--- Dataset records ---

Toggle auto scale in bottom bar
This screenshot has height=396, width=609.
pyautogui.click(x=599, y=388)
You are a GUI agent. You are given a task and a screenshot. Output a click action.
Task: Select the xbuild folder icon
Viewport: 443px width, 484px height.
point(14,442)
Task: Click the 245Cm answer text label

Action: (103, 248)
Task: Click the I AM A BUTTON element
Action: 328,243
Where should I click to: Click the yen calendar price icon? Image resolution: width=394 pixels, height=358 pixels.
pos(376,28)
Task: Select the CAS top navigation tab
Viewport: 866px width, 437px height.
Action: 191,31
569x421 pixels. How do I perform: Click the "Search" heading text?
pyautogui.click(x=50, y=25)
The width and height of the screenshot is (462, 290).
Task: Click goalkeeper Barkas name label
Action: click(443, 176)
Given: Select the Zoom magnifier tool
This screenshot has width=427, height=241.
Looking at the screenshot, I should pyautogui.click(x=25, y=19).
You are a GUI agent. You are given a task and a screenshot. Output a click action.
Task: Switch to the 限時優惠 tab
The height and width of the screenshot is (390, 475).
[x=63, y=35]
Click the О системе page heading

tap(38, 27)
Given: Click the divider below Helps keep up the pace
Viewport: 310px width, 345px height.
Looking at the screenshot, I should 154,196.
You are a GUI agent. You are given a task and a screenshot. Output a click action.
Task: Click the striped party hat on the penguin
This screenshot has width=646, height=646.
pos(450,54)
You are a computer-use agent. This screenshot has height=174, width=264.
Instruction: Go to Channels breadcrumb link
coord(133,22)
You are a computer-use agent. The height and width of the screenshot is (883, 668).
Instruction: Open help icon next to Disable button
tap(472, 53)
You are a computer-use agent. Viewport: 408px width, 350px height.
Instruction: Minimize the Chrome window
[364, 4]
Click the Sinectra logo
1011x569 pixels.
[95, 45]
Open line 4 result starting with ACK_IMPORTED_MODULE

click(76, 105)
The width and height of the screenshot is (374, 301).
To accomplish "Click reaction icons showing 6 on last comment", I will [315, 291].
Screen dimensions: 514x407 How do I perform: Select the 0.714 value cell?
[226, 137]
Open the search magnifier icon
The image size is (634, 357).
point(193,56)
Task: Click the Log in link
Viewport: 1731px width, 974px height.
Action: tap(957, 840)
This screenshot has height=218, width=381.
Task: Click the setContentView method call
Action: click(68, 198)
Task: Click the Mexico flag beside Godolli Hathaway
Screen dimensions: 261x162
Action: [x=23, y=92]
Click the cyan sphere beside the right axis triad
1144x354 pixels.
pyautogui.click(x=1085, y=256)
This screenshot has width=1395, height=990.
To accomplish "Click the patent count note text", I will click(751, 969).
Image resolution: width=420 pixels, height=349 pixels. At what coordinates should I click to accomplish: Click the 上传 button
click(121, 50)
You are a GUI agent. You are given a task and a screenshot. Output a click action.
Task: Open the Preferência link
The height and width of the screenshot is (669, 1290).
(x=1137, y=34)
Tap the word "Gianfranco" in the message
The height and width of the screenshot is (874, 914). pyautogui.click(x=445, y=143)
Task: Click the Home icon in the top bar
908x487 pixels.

---

- _Task item_: Retype, in the same exact form, the lines of the material above from the line holding "Task: Select the CAS top navigation tab" through the line holding "Task: Click the Log in link".

- _Your response_:
Task: Select the CAS top navigation tab
Viewport: 866px width, 437px height.
Action: 191,31
569x421 pixels. How do I perform: Click the "Search" heading text?
pyautogui.click(x=50, y=25)
The width and height of the screenshot is (462, 290).
Task: Click goalkeeper Barkas name label
Action: click(443, 176)
Given: Select the Zoom magnifier tool
This screenshot has width=427, height=241.
Looking at the screenshot, I should pyautogui.click(x=25, y=19).
You are a GUI agent. You are given a task and a screenshot. Output a click action.
Task: Switch to the 限時優惠 tab
The height and width of the screenshot is (390, 475).
[x=63, y=35]
Click the О системе page heading

tap(38, 27)
Given: Click the divider below Helps keep up the pace
Viewport: 310px width, 345px height.
Looking at the screenshot, I should 154,196.
You are a GUI agent. You are given a task and a screenshot. Output a click action.
Task: Click the striped party hat on the penguin
This screenshot has width=646, height=646.
pos(450,54)
You are a computer-use agent. This screenshot has height=174, width=264.
Instruction: Go to Channels breadcrumb link
coord(133,22)
You are a computer-use agent. The height and width of the screenshot is (883, 668).
Instruction: Open help icon next to Disable button
tap(472, 53)
You are a computer-use agent. Viewport: 408px width, 350px height.
Instruction: Minimize the Chrome window
[364, 4]
Click the Sinectra logo
1011x569 pixels.
[95, 45]
Open line 4 result starting with ACK_IMPORTED_MODULE

click(76, 105)
The width and height of the screenshot is (374, 301).
To accomplish "Click reaction icons showing 6 on last comment", I will [315, 291].
Screen dimensions: 514x407 How do I perform: Select the 0.714 value cell?
[226, 137]
Open the search magnifier icon
The image size is (634, 357).
point(193,56)
Task: Click the Log in link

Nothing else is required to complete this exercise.